Mechanistic model for prediction of the residual tensile strength of FRP wires

Abstract

In-service cables made of fiber-reinforced polymer (FRP) wires experience repeated loading during their service life, which gradually degrades their load-carrying capacity. This paper proposes a mechanistic model to predict the residual tensile strength of the FRP wire, based on the state of damage inside the FRP wire as a function of the loading cycle. The mechanistic residual strength model developed here is an extension of the progressive fatigue damage model (PFDM) proposed recently by the authors. The main failure mode in the FRP wire in the PFDM is fiber breaks, allowing for the state of damage in the FRP wire to be determined for a specified maximum fatigue stress level and number of cycles. These results are then used as the input to calculate the residual strength of the FRP wire.
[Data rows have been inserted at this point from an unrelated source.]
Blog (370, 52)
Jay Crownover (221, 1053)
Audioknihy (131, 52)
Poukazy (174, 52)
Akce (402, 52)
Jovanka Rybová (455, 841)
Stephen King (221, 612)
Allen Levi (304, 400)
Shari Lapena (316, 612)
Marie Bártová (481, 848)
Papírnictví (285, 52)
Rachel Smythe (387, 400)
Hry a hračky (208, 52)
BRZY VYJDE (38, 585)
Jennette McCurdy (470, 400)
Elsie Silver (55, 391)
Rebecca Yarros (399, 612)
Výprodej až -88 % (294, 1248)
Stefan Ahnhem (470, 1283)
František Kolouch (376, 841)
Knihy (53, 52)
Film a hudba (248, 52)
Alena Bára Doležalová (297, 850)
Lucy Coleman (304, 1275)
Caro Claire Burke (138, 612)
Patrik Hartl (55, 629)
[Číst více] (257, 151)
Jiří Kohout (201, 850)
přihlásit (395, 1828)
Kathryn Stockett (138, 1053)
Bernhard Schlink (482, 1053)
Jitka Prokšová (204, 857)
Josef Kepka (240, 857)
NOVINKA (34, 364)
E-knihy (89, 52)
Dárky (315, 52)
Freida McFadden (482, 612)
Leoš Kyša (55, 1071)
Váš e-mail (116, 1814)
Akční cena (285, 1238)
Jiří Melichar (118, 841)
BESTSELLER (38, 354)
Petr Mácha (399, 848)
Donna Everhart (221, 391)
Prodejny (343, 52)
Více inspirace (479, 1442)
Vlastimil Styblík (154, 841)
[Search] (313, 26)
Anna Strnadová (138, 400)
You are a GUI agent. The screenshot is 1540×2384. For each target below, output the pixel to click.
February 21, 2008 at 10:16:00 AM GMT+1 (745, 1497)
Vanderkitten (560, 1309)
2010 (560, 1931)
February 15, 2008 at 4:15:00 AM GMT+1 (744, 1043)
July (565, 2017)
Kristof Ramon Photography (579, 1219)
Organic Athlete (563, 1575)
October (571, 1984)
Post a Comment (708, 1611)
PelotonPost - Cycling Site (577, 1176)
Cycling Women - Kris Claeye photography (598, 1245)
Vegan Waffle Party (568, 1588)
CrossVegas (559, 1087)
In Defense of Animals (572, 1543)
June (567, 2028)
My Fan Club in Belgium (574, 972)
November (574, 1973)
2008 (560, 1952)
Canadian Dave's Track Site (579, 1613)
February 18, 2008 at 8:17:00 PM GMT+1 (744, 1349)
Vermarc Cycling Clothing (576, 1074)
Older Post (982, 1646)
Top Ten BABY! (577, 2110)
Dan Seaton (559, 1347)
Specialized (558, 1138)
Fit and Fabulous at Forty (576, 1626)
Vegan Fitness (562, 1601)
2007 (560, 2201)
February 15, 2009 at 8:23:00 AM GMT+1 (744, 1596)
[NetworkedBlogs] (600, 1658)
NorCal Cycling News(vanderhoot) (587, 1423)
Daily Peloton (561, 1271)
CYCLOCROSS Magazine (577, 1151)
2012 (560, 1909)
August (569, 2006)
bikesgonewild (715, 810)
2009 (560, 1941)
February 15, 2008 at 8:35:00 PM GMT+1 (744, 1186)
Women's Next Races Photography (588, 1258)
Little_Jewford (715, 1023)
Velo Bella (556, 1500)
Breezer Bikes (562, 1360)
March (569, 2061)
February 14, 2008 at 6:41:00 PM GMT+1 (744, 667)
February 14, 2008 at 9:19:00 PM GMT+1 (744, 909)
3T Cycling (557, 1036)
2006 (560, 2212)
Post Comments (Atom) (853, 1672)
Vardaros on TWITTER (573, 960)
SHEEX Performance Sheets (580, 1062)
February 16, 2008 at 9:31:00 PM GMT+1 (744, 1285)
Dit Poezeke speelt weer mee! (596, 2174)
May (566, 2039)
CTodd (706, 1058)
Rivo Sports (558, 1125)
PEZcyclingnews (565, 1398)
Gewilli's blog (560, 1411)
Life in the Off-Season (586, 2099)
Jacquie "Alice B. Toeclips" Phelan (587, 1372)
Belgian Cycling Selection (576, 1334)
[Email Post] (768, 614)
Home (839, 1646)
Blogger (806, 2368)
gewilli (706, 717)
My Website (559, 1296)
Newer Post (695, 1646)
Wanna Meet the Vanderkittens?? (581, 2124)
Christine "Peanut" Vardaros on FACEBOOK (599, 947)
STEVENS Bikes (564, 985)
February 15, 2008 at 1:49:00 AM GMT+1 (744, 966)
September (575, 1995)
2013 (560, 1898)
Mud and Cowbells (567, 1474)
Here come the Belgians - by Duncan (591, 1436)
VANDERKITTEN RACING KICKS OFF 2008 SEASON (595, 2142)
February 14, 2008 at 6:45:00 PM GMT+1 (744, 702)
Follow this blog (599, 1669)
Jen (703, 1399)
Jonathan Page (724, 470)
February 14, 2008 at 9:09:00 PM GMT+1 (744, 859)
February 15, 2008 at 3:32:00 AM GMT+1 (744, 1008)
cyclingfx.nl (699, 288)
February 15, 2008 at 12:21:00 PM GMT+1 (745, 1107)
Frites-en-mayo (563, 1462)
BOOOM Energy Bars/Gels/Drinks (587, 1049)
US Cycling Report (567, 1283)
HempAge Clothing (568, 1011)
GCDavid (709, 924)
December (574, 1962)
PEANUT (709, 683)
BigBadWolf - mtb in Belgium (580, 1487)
Results indicate that the model can predict the residual strength of FRP wires well compared with the experimental data that has appeared in the literature. The proposed model is shown to provide a better understanding of the influence of the fatigue loading conditions on the residual tensile behavior of FRP wires, specifically, the effect on the residual stress-strain response, the kinetics of fiber element breaks, and the critical damage cluster. Moreover, the proposed model allows validation of the adequacy of safety factors typically adopted by designers to consider the degradation in strength of FRP cables, which is critical for the successful design and realizing the full potential of FRP cables.